В этом контексте с трагедией возникает то же недоразумение, какое связано с историей греческой культуры. В той смутной области, куда увлекает читателя Эдип, его завораживает – больше, чем глухой ропот мстительной публики амфитеатра, наблюдающей, как с шумом прибрежной гальки перекатываются цари, – одновременное осознание рабского состояния человека и его неукротимой воли основывать на нем свое величие. Когда заканчивается трагедия, зритель намеревается не выколоть себе глаза, а снова вернуться в театр, потому что, видя внезапное появление Эвменид на рыжеватом камне греческого театра, или Христа на кресте, или написанный пейзаж или портрет, он испытывает трудно определимое чувство вторжения человека в мир сил, для которых он – не более чем игрушка, и это означает вторжение мира сознания в мир судьбы.
Нам хорошо известно, что в слове «судьба» заключен особый смысл: оно выражает идею смертности того, что должно умереть. У каждого из нас есть слабое место, иногда явное, иногда скрытое, которое не способен защитить ни один бог: святые называли свое отчаяние бесплодием, а в христианстве горестный возглас: «Для чего Ты Меня оставил?» – это крик души самого человека. Возможно, время течет к вечности, но оно точно течет к смерти. Однако судьба – это не смерть; судьба – это то, что навязывает человеку осознание своего положения; даже радостный Рубенс это понимает, потому что судьба глубже несчастья. Вот почему человек вопреки себе часто ищет спасения в любви, вот почему религии защищают человека против его воли, даже если не защищают его от смерти, связывая его с Богом или с вселенной. Мы знаем, что какой-то частью себя человек мечтает о всесилии и бессмертии. Мы знаем, что человек не осознает себя так, как он осознает мир, и что для себя каждый – чудовище, состоящее из мечтаний. Однажды я уже рассказал историю человека, который не узнал собственный голос, записанный на пленку, потому что впервые услышал его ушами, а не горлом, и, поскольку наше горло – единственный передатчик, благодаря которому мы слышим свой внутренний голос, я назвал эту книгу «Удел человеческий». В искусстве чужие голоса лишь усиливают передачу этого внутреннего голоса. Воображаемый музей учит нас, что угроза человеческой судьбе возникает, когда мир человека, каким бы он ни был, вдруг возникает из общего мира. За каждым шедевром бродит или рокочет укрощенная судьба. Голос художника черпает свою силу в одиночестве, обращенном к вселенной и пытающемся придать ей человеческий акцент; в великих искусствах прошлого мы слышим непобедимый внутренний голос исчезнувших цивилизаций. Но этот выживший, хоть и не бессмертный голос поет нам священную песнь в сопровождении неустанного оркестра смерти. Наше понимание судьбы, столь же глубокое, как и понимание Востока, но более плодотворное, по отношению к неизбежности прошлого играет ту же роль, что в нашем музее играет кабинет древностей; у него иной, чем у мраморных призраков, масштаб, но оно представляет собой Призрак ХХ века, и именно в противостоянии с ним впервые формируется универсальный гуманизм.

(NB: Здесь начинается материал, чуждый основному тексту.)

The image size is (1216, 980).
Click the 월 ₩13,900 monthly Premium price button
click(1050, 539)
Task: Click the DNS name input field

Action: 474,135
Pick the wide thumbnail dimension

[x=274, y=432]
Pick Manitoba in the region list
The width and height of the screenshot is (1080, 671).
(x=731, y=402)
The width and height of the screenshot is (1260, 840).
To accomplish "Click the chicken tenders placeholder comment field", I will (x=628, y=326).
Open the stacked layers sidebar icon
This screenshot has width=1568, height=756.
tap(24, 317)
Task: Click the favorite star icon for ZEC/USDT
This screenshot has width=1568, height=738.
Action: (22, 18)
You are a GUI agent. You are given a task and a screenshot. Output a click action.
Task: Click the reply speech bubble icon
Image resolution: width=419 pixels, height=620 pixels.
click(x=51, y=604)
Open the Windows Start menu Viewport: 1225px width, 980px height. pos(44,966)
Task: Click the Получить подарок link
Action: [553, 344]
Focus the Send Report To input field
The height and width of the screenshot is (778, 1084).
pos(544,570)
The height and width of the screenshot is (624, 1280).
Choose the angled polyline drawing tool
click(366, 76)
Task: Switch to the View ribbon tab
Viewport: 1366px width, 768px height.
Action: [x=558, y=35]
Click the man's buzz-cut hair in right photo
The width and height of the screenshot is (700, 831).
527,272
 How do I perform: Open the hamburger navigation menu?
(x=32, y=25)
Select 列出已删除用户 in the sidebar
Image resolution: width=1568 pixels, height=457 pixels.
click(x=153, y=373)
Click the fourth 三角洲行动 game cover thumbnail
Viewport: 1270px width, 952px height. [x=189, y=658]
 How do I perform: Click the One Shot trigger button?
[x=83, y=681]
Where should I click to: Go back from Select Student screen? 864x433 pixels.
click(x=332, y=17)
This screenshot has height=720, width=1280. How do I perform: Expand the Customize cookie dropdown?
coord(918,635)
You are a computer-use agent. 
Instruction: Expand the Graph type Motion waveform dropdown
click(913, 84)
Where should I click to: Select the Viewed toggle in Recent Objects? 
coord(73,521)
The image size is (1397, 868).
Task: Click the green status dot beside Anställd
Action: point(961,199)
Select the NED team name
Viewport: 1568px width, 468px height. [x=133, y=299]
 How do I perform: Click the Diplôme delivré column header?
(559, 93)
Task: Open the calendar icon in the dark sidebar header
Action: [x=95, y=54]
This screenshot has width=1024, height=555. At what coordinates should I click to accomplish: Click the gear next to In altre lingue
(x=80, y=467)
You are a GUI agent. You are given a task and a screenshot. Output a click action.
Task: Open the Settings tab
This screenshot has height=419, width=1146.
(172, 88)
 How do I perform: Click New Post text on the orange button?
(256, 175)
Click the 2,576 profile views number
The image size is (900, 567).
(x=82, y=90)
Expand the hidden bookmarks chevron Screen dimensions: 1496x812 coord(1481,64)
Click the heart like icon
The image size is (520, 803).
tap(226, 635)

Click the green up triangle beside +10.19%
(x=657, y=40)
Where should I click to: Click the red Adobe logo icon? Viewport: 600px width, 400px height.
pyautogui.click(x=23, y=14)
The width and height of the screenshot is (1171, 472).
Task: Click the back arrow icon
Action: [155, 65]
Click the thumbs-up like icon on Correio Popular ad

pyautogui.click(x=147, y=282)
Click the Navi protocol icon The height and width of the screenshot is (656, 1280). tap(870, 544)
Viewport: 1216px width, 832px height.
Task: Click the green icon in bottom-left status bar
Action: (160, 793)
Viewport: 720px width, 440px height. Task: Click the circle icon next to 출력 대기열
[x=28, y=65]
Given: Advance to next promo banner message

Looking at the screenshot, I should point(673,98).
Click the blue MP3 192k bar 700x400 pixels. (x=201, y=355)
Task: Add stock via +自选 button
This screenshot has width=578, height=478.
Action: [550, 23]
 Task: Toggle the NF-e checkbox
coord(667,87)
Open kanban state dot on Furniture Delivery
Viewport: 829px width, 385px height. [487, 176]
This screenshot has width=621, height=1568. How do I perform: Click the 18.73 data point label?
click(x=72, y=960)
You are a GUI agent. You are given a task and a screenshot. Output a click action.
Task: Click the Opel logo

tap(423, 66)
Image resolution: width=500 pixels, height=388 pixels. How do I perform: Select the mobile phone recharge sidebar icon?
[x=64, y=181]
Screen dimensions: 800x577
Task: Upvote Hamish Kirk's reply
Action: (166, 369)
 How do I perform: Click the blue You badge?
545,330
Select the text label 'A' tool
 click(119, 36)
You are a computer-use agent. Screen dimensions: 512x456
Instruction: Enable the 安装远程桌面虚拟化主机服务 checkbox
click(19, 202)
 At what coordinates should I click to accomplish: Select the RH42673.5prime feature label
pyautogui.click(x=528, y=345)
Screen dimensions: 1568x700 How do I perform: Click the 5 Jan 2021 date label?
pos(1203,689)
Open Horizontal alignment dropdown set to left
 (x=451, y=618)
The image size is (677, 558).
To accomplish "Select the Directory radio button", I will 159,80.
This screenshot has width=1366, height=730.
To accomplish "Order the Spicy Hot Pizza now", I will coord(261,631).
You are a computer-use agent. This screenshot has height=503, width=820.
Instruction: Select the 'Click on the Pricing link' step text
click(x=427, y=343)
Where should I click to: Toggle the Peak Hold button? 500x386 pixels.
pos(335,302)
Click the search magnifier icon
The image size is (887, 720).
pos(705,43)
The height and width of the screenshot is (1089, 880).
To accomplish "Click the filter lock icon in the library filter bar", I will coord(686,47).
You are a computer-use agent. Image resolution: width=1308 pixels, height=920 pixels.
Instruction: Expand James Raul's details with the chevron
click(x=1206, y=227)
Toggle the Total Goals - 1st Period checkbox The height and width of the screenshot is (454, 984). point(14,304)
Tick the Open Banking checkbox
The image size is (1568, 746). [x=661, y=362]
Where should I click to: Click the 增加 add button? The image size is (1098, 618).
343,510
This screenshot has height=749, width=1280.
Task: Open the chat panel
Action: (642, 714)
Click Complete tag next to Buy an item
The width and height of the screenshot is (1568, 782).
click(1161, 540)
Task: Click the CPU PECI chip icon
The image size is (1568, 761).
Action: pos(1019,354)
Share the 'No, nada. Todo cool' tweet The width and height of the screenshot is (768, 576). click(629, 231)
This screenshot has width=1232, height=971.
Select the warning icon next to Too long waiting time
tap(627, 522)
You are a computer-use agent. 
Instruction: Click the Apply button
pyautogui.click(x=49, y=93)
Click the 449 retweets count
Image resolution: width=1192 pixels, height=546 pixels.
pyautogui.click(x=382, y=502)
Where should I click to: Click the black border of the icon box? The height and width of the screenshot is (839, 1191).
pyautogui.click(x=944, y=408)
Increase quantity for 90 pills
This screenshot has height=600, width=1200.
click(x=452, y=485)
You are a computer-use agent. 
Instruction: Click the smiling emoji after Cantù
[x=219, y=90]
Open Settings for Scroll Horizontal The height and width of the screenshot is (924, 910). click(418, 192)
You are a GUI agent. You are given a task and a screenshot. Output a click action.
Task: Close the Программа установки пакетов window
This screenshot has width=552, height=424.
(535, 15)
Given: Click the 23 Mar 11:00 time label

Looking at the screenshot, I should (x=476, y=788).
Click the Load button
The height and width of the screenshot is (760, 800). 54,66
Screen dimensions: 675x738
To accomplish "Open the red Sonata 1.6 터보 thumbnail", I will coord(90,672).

В ответ на сифилис Гойя обращается к тысячелетнему кошмару, Ватто в ответ на чахотку – к музыкальной грезе; точно так же одна цивилизация защищается от судьбы, обращаясь к космическим ритмам, а другая – их заглушая; но искусство и первой и второй для нас едино, потому что и та и другая ищут защиты; для нехристианских народов статуи соборов служат не столько выражением Христа, сколько выражением защиты христиан от судьбы с помощью Христа. Искусство, полностью чуждое этому старому диалогу, превращается в занятие, нацеленное на то, чтобы доставить удовольствие, и в наших глазах оно мертво. Если цивилизации, сотворившие себе прошлое, населяют его образцовыми союзниками, то наша художественная культура преобразует наше прошлое в череду эфемерных ответов на один неотступный вопрос.
Цивилизация выживает – или возвращается к жизни – благодаря своей природе: она интригует нас тем, что открывает в человеке, или помогает нам ценностями, которые нам передает. Эти ценности передаются через метаморфозу, и она особенно заметна потому, что если прежние цивилизации разделяли общее представление о человеке как некой целостности (человек XIII века, грек времен Перикла или китаец времен династии Тан не были для самих себя людьми определенной эпохи, а были просто людьми), то конец каждой эпохи открывает нам ту часть человека, которую она поддерживала.